Relying on education as the primary mechanism would have a further added benefit: fairness to non-parents. If Yaffe is right that our prerogative of self-government entails that we get to exert influence upon the values of our society’s future members, this is presumably a prerogative that we should all enjoy equally. But relying on the parent–child relationship as a central mechanism for influencing the future is unfair to non-parents. Yaffe confronts this worry, contending that “in so far as the childless have real and meaningful opportunities to have children, opportunities that they may have forgone, they have a say over future law” (p. 180). But this is too quick. Bearing children is extraordinarily costly—so costly to those who don’t want children (itself a perfectly legitimate preference) as to constitute a serious obstacle to the exercise of the entitlement to a say. To tell those whose conceptions of the good involves projects incompatible with having kids that they must abandon those projects, and instead have kids if they want to exert influence over future law, is—it seems to me—unreasonably demanding. If we abandon the parent–child relationship as the main mechanism for influencing the future, we avoid this problem.

Thus I am unconvinced that Yaffe’s solution is narrowly tailored: we can achieve the twin demands of self-government and political equality by giving competent kids the vote, and influencing the future through education. What would be so bad about that? Nothing inherent in the ideas of democratic self-government and political equality, I suggest, militates against this option. Yet Yaffe is determined to reject it. But why? I think that latent within Yaffe’s view is a certain implicit commitment to the value and proper function of the parent–child relationship, independent of its involvement in democratic concerns of self-government. He seems to believe that it is simply undeniable that parents should have the sort of relationship with their kids that involves a legal entitlement to control or at least influence the people they become. “It’s just obvious,” he writes, “given some basic facts about the dependency of children on their parents, that we ought to have a system in which parents have a say for at least some period of time over their children’s behavior and values” (p. 175).
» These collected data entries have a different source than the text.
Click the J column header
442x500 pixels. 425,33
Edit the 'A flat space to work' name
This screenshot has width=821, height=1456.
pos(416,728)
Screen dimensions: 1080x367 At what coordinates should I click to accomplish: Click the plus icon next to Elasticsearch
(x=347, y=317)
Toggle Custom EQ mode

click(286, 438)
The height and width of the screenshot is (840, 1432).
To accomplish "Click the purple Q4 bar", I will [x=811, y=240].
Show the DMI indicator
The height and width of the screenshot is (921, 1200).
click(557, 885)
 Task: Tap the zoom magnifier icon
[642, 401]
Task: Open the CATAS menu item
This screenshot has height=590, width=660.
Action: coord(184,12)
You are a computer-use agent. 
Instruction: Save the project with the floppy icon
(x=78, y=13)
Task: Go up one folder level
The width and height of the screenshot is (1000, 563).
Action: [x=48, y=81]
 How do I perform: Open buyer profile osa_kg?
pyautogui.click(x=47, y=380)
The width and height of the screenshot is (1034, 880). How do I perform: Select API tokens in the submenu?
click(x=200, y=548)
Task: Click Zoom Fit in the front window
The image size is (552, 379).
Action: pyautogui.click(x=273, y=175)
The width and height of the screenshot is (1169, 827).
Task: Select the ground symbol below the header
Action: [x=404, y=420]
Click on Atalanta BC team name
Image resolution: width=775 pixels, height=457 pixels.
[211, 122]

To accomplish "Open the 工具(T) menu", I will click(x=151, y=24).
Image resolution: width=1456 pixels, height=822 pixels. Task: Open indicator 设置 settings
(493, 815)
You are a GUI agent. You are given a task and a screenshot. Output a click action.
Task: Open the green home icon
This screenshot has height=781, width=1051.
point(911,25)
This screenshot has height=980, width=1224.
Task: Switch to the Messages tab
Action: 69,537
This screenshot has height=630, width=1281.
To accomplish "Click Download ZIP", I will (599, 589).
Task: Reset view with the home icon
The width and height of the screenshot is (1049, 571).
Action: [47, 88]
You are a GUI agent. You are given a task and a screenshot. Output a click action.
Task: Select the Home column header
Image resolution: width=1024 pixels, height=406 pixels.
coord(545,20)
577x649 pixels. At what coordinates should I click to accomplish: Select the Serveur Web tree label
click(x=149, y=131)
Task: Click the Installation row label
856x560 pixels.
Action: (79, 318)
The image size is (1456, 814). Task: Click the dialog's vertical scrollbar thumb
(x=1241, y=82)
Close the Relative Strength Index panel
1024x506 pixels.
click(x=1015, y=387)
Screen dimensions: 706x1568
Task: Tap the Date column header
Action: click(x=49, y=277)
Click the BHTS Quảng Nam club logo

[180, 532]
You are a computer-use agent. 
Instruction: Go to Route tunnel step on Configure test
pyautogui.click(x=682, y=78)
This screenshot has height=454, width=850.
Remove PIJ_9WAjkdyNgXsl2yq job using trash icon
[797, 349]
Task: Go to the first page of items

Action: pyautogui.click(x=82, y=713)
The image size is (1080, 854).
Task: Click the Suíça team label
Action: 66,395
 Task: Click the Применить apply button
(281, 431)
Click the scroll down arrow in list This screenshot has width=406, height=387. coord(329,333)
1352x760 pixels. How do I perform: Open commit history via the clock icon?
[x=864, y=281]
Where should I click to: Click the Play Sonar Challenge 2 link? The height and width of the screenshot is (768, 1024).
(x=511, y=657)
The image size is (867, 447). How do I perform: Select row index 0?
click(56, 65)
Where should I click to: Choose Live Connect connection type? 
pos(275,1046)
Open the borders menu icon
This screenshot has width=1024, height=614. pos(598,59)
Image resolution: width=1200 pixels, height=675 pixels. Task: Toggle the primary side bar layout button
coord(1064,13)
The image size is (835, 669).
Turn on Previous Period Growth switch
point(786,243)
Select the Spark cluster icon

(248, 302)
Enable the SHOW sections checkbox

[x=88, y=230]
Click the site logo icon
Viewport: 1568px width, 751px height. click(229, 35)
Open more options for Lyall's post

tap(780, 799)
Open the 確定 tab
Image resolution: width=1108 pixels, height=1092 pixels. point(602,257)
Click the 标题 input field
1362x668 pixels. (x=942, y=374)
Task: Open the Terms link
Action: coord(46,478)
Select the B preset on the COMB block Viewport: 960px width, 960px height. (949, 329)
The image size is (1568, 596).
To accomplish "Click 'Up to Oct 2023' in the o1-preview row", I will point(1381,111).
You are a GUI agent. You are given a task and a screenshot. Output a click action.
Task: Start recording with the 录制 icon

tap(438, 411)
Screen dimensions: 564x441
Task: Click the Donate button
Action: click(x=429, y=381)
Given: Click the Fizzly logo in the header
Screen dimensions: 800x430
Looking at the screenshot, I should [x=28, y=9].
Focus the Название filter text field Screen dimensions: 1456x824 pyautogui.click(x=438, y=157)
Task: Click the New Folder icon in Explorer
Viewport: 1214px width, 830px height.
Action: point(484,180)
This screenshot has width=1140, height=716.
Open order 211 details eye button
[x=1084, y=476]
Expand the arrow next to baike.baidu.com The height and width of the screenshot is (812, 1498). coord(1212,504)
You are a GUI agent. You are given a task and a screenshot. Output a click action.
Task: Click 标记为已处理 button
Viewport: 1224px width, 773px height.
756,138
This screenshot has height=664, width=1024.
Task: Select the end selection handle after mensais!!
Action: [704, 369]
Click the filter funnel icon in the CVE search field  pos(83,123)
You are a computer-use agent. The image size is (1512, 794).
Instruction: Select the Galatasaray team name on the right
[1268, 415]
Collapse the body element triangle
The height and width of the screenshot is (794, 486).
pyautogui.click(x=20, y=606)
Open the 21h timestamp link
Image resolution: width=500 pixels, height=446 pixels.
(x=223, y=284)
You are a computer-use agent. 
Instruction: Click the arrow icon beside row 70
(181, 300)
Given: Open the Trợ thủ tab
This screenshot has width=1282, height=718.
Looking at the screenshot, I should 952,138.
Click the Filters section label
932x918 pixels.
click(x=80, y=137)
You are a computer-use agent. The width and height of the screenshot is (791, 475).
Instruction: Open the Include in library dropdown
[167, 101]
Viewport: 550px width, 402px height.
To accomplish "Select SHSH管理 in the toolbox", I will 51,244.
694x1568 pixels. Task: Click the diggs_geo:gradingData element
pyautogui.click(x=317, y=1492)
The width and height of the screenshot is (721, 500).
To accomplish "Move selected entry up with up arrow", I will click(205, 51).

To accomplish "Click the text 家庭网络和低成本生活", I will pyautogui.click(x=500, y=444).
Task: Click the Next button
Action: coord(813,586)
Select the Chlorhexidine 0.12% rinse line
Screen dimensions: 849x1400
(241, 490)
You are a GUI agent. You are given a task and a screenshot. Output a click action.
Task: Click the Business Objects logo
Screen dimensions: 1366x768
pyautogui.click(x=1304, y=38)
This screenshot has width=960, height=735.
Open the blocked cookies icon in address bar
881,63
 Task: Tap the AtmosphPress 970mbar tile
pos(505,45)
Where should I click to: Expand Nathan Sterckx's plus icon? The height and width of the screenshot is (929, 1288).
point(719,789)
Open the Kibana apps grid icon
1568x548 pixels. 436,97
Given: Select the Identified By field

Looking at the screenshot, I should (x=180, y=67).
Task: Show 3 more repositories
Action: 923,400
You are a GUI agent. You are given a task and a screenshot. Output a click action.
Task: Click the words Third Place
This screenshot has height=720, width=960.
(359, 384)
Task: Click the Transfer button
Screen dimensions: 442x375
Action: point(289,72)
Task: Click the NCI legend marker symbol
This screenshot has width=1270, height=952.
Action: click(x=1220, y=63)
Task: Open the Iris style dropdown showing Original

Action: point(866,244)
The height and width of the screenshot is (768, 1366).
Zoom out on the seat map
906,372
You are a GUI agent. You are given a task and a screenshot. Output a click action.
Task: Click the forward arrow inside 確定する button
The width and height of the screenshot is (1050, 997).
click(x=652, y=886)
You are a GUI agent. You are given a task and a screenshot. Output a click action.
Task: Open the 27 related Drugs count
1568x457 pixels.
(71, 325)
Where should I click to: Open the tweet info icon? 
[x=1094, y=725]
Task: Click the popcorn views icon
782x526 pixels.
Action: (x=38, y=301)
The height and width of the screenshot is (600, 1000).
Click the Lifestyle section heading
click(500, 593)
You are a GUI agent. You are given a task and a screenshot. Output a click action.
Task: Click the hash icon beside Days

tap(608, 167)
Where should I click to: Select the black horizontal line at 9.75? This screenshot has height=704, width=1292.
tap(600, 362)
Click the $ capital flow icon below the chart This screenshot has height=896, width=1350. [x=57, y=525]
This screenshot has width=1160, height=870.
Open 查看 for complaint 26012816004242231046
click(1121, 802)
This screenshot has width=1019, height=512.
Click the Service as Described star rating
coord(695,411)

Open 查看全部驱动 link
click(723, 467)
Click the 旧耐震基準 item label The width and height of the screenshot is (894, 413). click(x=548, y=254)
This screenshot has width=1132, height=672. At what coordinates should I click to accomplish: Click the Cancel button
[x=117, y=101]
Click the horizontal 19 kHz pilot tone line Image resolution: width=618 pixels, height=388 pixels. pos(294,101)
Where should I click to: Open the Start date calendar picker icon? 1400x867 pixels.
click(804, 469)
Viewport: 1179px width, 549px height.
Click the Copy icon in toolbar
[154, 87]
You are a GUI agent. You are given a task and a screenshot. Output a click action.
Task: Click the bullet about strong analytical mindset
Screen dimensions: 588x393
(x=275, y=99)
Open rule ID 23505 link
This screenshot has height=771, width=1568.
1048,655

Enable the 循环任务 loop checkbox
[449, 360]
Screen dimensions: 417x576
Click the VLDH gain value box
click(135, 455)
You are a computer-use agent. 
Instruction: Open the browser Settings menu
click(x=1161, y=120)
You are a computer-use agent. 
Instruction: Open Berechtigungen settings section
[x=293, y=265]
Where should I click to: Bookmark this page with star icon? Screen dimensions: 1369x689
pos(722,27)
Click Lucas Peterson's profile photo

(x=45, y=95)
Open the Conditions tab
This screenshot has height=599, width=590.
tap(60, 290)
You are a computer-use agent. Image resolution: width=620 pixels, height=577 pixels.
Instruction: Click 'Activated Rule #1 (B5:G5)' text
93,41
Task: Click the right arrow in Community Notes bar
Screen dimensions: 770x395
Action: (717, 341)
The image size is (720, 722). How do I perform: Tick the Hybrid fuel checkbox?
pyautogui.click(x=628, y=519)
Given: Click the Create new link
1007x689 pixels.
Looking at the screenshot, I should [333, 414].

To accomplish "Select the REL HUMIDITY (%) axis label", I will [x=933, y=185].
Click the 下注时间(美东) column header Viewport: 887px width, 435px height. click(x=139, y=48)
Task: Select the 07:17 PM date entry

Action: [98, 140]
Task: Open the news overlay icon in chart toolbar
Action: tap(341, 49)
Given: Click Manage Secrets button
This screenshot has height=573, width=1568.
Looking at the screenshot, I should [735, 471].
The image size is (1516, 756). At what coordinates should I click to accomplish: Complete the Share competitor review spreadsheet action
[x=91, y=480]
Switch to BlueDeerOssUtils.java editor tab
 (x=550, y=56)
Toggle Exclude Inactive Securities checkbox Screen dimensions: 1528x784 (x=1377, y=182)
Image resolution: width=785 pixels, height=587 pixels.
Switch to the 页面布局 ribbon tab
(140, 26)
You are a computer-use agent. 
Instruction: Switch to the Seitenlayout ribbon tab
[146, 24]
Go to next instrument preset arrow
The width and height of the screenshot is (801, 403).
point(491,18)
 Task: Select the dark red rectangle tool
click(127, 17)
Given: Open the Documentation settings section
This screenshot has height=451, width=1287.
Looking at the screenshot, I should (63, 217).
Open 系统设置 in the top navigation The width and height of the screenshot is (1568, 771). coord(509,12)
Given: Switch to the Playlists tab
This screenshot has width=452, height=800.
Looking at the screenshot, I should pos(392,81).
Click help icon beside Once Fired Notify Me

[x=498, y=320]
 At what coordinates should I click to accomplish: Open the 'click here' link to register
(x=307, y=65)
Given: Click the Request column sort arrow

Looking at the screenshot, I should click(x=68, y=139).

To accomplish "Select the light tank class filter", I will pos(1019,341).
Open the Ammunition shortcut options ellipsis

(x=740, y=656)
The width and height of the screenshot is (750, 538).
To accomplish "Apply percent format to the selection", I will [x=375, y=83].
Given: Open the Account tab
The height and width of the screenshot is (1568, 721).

But I want to flag that, while this may be “just obvious” to Yaffe, it is not obvious to many other philosophers who have explored this issue. Liberal political theorists have widely condemned the claim that parents enjoy a capacious right to decide what moral values to inculcate in their children. For example, political liberals have argued that, even if parents enjoy some general right to shape the education of their children, this right does not include the inculcation of morally unreasonable political views, such as racist or homophobic doctrines (Quong 2011, pp. 301ff). But even within the domain of reasonable views—e.g., inculcating a mainstream religion broadly consistent with liberal and democratic values—many liberals have resisted the idea that parents may simply install their convictions into their children’s minds. As Joel Feinberg puts it in his canonical defense, children have a “right to an open future” which parents must respect (Feinberg 2007). The role of parents, on this view, is to develop children’s autonomous capacities, including their awareness of different conceptions of the good, so that they can autonomously choose for themselves (see Gutmann 1987; Callan 1997; Levinson 1999). In the most developed recent version of this view, Matthew Clayton argues that we should view parents as officials exercising state-authorized power just like we view police officers and presidents, and so insist that they comport their conduct in accordance with the strictures of Rawlsian “public reason,” which “prohibits adults from enrolling children into particular comprehensive [religious and philosophical] doctrines” (Clayton 2006, p. 112).Footnote 8

We need not settle here the exact scope of parent’ rights to shape their children’s values; no doubt, many will think that Clayton’s view goes too far. The point is simply that any plausible view will recognize some constraints on parents’ legally protected prerogative to shape their children’s values. The salient question, then, is: are these constraints sufficient to allay the worry that parents will have too much say on voting day if their kids are empowered to vote?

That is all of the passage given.